My dad nods, but it’s clear his focus is on Nico.

“Medina, huh?” he says, turning to the computer table behind him and logging into the school’s database. It takes him a few minutes to pull up Nico’s profile, and I wait patiently while my father’s fingers drum on the desktop as he reads.

“He lives in West End,” my dad says, not really to anyone. I don’t respond.

After a few minutes of studying Nico’s file, my dad flips the computer off and turns his chair back to face me. His expression appears conflicted.

“They want me to start Brandon,” he says.

“Skaggs?” I say, my face twisted as if I’ve tasted something bitter. Brandon Skaggs is an asshole. He’s also Coach O’Donahue’s nephew.

My father nods.

“What would it take?” I ask.

My dad quirks his brow.

“For Nico? How does this work? Does he have to try out? Does the board have to accept him? Do you just have to invite him? Tell me what needs to happen,” I say.

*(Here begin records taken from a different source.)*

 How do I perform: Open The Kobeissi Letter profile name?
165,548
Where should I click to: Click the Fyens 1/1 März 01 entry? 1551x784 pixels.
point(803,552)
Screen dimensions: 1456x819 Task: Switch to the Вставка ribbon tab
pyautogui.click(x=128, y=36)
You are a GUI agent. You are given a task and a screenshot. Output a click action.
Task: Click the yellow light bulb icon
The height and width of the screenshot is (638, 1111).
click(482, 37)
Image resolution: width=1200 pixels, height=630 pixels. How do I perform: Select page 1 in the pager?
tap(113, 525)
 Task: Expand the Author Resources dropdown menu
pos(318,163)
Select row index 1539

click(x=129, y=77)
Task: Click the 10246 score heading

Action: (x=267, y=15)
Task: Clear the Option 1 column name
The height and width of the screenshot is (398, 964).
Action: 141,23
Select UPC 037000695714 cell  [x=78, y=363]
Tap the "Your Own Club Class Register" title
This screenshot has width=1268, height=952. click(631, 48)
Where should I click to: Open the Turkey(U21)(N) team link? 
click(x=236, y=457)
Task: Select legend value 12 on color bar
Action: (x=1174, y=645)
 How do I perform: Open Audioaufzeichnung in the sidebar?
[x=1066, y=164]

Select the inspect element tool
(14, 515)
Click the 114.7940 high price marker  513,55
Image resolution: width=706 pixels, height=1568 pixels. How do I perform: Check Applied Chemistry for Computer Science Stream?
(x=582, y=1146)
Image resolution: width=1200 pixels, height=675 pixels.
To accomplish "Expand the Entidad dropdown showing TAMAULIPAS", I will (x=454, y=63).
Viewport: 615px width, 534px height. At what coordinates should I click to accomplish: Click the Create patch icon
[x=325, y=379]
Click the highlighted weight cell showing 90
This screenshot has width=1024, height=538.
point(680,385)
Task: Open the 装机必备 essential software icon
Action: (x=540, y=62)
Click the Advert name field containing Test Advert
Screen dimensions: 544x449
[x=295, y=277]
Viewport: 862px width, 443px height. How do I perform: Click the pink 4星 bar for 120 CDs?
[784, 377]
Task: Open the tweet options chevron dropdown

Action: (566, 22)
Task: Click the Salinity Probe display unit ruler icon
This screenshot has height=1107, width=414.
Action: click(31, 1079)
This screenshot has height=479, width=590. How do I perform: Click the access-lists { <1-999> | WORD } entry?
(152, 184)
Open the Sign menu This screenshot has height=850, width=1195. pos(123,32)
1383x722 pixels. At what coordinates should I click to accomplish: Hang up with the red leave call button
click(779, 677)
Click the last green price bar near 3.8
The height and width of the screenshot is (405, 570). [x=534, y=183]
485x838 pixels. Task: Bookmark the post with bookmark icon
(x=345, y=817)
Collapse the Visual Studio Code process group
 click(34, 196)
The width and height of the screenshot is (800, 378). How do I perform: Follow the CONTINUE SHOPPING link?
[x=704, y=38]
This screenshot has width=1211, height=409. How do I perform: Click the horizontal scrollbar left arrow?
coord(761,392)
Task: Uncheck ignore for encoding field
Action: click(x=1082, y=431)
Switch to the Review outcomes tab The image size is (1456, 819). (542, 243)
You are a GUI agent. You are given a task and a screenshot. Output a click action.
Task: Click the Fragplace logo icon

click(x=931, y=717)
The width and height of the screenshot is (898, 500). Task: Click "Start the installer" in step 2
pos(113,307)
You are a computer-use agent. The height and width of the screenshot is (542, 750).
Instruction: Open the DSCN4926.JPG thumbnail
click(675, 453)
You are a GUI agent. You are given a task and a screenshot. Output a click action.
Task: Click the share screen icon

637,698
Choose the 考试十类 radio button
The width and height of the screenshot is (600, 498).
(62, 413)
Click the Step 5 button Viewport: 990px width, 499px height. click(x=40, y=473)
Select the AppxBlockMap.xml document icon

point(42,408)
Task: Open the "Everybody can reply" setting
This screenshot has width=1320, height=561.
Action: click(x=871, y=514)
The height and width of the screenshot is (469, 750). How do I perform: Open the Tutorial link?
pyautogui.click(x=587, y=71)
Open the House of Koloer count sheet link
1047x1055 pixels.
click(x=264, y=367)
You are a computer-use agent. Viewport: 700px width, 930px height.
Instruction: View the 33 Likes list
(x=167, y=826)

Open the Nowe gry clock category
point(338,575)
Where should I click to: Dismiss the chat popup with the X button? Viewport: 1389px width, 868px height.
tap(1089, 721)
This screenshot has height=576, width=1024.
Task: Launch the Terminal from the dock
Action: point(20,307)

My father sucks in his top lip, leaning over his hands at his desk. He pulls in a paper from his stack and a pen from the cup on the other side and begins to draw swirls in the margin.

“If this Nico kid were to come out this week, preferably tomorrow, and ask for a walk-on tryout based on the open position on our roster, then I have the authority to grant him the time,” my dad says, pen stopping abruptly as his eyes meet mine. “But he’s going to have to impress more than just me, Reagan. If he’s really this good, as good as that video you’ve got there, then I’ll press for him. But I’m out of benefits of the doubt with everyone. And he’s at-risk. They’re not going to want to put someone like him on the team. They need to be convinced and want to let me take this shot.”

I swallow, because I’ve known my dad was on a thin line, but hearing him hint at it makes me worry for him…
and us.

“Okay,” I nod.

“How well do you know this kid?”

I breathe in deeply through my nose because the truth won’t give my dad that sense of relief he desperately needs, but I also don’t want to lie and give him completely false expectations.

“Well enough,” I say, standing and clutching my keys in my hands.

My dad nods, and looks back down at his doodle. He adds a few features and turns it into a smiley face, then spins it around for me to see.

“Maybe if this coaching thing falls through, they’ll let me teach art,” he jokes.

“I think you have a better shot at music,” I laugh, “and I’ve heard you sing.”

I sling my bag over my shoulder and blow my dad a kiss. He does the same, letting his hand fall to a slap on the desk. I watch him and walk backward a few steps before turning and exiting through the big metal door, skipping to my car, and tossing my things inside. I slump into the seat and smile at the possibility of seeing Nico out there on that field. I don’t know why that thought makes me so happy, and I don’t know why I want to see it happen so badly, but I can’t deny that I do. It’s more than making my documentary good. It’s seeing something good happen for my dad and for Nico, and when the irony hits me, I laugh hard and start my car.

Damned Nico and Ayn Rand are right again.